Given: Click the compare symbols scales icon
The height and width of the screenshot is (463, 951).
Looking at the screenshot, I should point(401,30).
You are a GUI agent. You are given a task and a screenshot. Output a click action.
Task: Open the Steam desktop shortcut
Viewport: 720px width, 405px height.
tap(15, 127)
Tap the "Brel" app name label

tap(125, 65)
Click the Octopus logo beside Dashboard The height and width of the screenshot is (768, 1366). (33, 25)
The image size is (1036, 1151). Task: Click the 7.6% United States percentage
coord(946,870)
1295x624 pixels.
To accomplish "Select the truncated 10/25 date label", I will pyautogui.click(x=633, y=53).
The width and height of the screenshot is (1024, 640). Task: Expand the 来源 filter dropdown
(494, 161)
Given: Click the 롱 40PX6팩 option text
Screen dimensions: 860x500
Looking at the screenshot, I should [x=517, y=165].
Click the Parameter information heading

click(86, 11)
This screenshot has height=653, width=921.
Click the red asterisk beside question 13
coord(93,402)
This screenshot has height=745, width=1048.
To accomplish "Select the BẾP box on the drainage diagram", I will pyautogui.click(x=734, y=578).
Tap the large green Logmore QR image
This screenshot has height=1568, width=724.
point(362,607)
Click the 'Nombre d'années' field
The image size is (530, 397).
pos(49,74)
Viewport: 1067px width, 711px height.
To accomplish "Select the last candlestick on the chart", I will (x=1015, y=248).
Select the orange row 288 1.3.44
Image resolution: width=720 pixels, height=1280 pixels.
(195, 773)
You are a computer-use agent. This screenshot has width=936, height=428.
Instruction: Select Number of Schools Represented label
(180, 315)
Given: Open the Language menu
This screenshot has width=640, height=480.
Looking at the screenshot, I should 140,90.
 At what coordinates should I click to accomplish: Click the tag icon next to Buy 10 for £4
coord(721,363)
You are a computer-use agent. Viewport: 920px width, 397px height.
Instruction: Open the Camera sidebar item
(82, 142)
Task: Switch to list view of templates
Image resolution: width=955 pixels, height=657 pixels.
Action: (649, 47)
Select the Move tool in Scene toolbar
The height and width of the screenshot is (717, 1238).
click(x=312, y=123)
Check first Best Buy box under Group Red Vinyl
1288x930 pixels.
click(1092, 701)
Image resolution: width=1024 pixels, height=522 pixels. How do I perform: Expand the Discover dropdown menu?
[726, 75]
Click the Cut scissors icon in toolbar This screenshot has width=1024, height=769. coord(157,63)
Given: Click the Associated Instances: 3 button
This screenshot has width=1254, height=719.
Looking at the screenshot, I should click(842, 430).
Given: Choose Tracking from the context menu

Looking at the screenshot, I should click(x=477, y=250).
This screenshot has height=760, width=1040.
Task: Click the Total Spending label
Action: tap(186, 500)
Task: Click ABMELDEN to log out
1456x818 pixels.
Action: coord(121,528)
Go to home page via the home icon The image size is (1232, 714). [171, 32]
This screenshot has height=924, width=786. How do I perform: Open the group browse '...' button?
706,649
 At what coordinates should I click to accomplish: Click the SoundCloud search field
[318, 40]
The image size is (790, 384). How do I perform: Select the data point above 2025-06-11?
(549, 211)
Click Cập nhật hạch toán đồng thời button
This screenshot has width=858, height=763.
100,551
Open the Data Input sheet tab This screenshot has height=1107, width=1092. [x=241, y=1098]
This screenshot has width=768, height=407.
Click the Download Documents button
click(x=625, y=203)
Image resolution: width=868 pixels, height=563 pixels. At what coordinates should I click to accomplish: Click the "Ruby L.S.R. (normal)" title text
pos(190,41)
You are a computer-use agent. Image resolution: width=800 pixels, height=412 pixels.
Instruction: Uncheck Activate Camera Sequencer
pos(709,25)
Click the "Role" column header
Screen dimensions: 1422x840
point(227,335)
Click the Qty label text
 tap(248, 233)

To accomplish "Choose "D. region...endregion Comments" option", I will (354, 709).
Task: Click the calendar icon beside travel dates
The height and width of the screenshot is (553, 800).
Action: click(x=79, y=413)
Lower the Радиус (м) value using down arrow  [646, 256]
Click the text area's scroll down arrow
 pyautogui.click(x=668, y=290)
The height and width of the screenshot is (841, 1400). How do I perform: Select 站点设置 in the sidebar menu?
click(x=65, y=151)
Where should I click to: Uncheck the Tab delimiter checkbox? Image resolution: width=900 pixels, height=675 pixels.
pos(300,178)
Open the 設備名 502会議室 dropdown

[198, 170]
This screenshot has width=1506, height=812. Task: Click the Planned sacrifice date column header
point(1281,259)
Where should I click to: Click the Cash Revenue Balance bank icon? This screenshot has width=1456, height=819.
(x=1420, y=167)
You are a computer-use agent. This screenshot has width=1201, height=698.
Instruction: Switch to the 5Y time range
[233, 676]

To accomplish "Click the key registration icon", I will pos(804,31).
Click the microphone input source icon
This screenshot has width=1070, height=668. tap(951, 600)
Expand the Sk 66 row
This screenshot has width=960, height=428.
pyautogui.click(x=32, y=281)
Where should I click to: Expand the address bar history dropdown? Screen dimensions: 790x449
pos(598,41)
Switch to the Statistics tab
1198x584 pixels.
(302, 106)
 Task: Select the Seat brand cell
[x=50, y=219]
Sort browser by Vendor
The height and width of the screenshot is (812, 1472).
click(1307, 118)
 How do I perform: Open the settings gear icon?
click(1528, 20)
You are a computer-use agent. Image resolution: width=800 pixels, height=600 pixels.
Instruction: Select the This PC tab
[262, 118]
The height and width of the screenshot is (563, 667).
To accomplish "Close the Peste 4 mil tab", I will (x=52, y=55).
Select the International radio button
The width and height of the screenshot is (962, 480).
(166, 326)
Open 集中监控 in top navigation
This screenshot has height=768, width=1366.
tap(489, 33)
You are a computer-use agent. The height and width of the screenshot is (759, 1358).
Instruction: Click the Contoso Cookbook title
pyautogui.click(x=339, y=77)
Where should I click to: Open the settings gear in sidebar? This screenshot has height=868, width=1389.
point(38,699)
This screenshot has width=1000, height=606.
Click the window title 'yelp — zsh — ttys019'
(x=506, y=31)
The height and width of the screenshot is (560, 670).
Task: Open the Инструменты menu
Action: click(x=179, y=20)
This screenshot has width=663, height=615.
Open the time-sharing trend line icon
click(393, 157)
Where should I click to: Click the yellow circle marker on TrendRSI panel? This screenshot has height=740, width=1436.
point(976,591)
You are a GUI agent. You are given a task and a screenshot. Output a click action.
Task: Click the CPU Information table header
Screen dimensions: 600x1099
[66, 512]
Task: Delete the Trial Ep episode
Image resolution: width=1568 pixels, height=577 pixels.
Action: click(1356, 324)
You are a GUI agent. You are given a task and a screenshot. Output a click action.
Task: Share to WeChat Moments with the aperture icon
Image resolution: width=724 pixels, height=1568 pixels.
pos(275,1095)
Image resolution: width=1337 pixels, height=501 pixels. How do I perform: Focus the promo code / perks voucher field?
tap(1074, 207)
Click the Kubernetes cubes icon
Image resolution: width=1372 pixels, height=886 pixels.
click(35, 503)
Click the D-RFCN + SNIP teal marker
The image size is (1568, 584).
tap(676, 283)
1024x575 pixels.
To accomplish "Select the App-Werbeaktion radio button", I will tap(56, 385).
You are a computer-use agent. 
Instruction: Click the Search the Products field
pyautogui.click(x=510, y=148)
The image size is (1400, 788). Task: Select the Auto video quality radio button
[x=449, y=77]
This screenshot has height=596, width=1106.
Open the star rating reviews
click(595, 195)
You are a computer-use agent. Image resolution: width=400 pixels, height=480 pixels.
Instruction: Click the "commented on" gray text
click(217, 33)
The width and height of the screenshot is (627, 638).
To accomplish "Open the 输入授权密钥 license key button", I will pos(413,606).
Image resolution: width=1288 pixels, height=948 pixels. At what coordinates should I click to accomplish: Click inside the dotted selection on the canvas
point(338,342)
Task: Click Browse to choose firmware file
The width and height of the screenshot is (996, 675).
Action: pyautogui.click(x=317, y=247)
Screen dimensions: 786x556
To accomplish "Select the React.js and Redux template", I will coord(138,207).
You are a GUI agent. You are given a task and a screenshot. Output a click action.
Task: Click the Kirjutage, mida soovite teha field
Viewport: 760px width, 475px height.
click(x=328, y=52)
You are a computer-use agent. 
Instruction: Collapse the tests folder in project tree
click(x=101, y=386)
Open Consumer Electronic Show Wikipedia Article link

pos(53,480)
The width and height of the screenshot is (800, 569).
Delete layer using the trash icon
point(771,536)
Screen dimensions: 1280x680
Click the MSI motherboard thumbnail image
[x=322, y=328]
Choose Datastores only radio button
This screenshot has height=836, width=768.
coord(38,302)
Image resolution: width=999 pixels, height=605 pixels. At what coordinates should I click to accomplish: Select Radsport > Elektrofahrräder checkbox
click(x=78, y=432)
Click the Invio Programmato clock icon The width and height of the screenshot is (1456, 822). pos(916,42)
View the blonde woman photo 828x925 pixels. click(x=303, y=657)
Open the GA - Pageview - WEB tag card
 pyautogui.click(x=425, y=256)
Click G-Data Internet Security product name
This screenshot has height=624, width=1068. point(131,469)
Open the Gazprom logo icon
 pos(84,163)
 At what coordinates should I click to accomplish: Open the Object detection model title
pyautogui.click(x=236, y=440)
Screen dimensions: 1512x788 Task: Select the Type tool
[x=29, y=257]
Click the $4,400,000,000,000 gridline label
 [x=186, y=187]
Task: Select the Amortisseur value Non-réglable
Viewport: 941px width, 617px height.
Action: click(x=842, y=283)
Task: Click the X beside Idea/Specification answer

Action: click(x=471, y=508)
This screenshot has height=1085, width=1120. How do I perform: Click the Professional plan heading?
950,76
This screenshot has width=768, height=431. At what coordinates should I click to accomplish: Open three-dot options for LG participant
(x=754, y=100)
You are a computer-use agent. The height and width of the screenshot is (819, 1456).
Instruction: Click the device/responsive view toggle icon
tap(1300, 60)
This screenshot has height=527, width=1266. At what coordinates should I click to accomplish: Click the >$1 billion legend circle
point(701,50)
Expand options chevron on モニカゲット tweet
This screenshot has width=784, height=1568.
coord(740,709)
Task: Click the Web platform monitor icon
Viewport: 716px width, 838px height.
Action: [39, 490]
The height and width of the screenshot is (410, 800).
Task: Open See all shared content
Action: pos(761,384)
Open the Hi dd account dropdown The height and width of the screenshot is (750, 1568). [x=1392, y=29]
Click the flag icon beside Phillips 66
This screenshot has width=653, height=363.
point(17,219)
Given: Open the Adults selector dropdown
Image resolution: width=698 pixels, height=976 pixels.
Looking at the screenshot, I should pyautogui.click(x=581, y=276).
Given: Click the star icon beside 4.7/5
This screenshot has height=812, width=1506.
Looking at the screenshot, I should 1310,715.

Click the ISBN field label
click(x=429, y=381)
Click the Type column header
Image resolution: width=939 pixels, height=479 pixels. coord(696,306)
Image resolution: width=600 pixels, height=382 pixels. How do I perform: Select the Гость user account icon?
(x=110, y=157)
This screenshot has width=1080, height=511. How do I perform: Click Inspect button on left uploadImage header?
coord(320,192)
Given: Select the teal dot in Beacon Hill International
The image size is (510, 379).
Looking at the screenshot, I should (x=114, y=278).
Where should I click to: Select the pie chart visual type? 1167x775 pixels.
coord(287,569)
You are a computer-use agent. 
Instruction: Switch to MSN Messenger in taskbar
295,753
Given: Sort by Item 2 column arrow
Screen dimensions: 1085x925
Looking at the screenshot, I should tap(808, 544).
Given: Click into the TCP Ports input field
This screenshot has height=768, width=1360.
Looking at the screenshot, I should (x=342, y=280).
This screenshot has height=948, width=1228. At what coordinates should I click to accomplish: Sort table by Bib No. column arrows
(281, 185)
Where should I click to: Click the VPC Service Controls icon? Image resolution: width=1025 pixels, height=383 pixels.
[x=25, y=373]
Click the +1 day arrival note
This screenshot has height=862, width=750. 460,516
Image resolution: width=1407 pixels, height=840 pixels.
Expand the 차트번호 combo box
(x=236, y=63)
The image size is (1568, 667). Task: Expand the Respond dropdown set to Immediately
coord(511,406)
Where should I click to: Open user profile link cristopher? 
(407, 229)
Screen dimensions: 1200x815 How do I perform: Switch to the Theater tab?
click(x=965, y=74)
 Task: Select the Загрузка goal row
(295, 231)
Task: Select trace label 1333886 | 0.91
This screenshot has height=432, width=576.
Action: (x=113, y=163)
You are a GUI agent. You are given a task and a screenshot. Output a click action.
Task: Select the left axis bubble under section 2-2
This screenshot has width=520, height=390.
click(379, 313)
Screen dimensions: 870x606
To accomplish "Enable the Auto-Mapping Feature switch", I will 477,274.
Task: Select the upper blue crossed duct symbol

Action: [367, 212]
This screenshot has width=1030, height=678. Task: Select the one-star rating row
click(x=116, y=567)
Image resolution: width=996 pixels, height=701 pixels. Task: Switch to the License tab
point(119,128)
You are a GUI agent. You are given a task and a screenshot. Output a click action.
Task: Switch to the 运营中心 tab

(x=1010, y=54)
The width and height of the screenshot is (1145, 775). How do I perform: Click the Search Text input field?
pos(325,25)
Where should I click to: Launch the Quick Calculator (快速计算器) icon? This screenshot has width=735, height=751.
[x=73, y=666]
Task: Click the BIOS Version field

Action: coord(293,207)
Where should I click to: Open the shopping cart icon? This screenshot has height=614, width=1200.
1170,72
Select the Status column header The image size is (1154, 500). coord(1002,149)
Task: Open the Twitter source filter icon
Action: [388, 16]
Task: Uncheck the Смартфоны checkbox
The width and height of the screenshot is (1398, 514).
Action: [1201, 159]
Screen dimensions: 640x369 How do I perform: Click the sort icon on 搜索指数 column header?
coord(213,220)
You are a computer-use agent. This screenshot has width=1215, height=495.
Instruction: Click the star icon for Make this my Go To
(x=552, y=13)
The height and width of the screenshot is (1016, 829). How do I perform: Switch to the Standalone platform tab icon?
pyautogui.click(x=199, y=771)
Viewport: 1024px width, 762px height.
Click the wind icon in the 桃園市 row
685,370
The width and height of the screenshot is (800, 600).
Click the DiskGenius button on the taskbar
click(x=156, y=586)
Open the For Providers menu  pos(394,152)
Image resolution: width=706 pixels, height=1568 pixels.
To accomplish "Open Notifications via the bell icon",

- _What you will do_: Make a list of all lines in the data that contain "value".

- _Solution for this problem_:
Lower the Радиус (м) value using down arrow  [646, 256]
Task: Select the Amortisseur value Non-réglable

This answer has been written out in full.